Diante dessas fragilidades, nasce a iniciativa para realização do programa, em uma parceria entre a Comissão Pastoral da Terra, o Instituto Cultural Padre Josimo (ICPJ), o Conselho Indigenista Missionário (CIMI) e a Cáritas Brasileira, juntamente aos movimentos sociais do campo, especialmente o Movimento dos Pequenos Agricultores (MPA) e o Movimento dos Trabalhadores Rurais Sem Terra (MST) e suas cooperativas.
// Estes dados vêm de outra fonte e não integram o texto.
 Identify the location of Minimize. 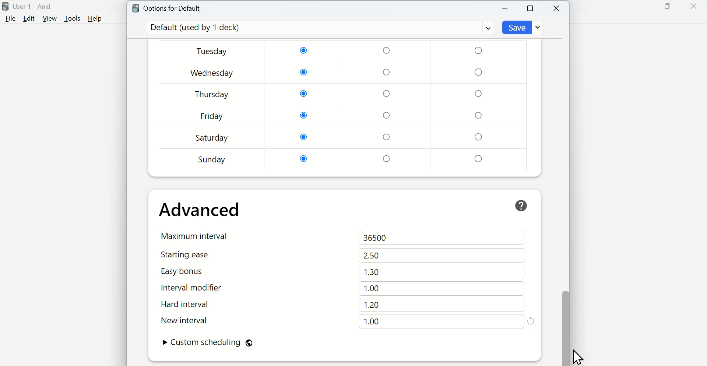
(505, 8).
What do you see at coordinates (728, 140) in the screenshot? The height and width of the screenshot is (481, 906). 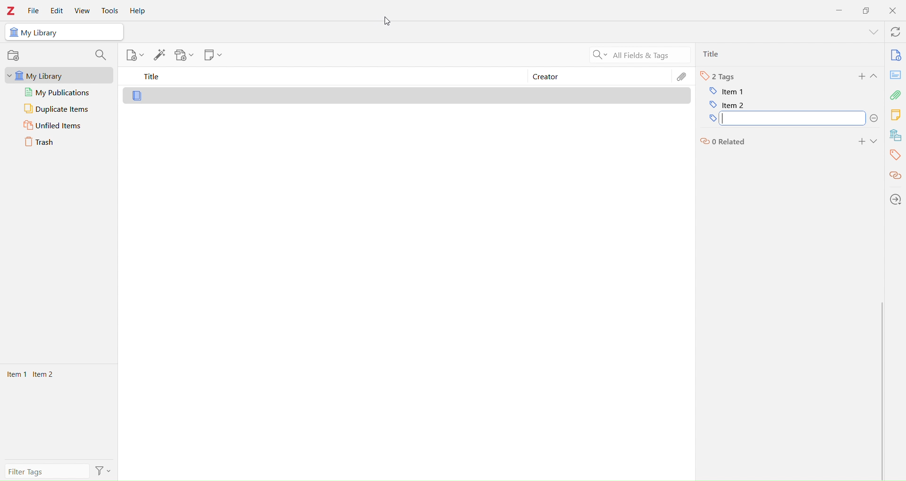 I see `related` at bounding box center [728, 140].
A parceria indispensável dos movimentos populares do campo e suas organizações cooperativistas tornaram possíveis as doações de sementes e mudas, que são produzidas por famílias assentadas e por pequenos agricultores do RS, com acompanhamento da CPT, do CIMI e do ICPJ. O processamento das sementes é realizado em Unidades de Beneficiamento mantidas por cooperativas de assentados da reforma agrária, como a Bionatur e a Candiota, e de pequenos agricultores, como a Cooperfumos e a Encruzilhada do Sul. 

Assim, a CPT, em conjunto com as famílias camponesas, assume o compromisso de guardar, proteger e multiplicar a biodiversidade alimentar como uma de suas missões pastorais. Segundo Pasinato, a enorme variedade de verduras, leguminosas, hortaliças, plantas medicinais e árvores frutíferas nativas se deve a esse esforço coletivo. Além do resgate das sementes varietais, o projeto Sementes da Solidariedade contribui na divulgação da fitoterapia, na construção de cisternas, na proteção de fontes e na organização social das comunidades envolvidas. Durante o período da pandemia, o projeto atuou, também, na coleta e distribuição de alimentos e cestas básicas para as famílias. 
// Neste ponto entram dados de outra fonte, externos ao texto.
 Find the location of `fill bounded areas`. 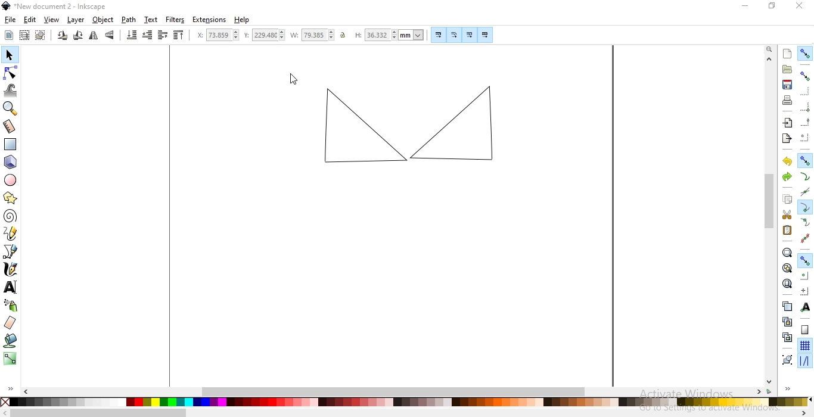

fill bounded areas is located at coordinates (10, 342).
Dessa forma, o programa estimula o fortalecimento das comunidades, principalmente, no aspecto de possibilitar a produção da própria alimentação nos territórios indígenas e quilombolas da região, garantindo segurança e soberania alimentar de forma comunitária. Ainda, através da valorização econômica e social do trabalho das famílias guardiãs e produtoras de sementes, o projeto também contribui para a geração de renda das famílias, comunidades e cooperativas camponesas.
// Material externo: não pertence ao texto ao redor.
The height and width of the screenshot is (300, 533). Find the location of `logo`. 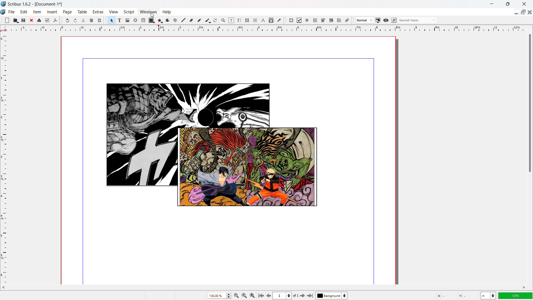

logo is located at coordinates (3, 4).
Doação de sementes crioulas às famílias da Aldeia Kaingang Foxa, Lajeado/RS. Foto: CPT RS.

Desafios e esforços para a continuidade

Segundo Pasinato, a produção de sementes já tem sua continuidade programada e é uma atividade permanente da instituição e das famílias guardiãs de sementes, que com muita luta, em um ato de resistência, guardam, protegem, multiplicam as sementes, contribuindo com o fortalecimento da biodiversidade, da soberania alimentar e genética nas comunidades. Para a continuidade, o projeto segue explorando alternativas de comercialização das sementes, em uma busca ativa pela captação de recursos, em meio a uma conjuntura marcada pela acelerada destruição de políticas públicas, especialmente das que asseguravam investimentos e comercialização para a economia camponesa. Assim, com muitos desafios, mas também com muita insurgência e teimosia, característico dos povos do campo, das águas e das florestas, o projeto Sementes de Solidariedade segue germinando alimentos e colhendo saberes por uma terra sem males e sem fome.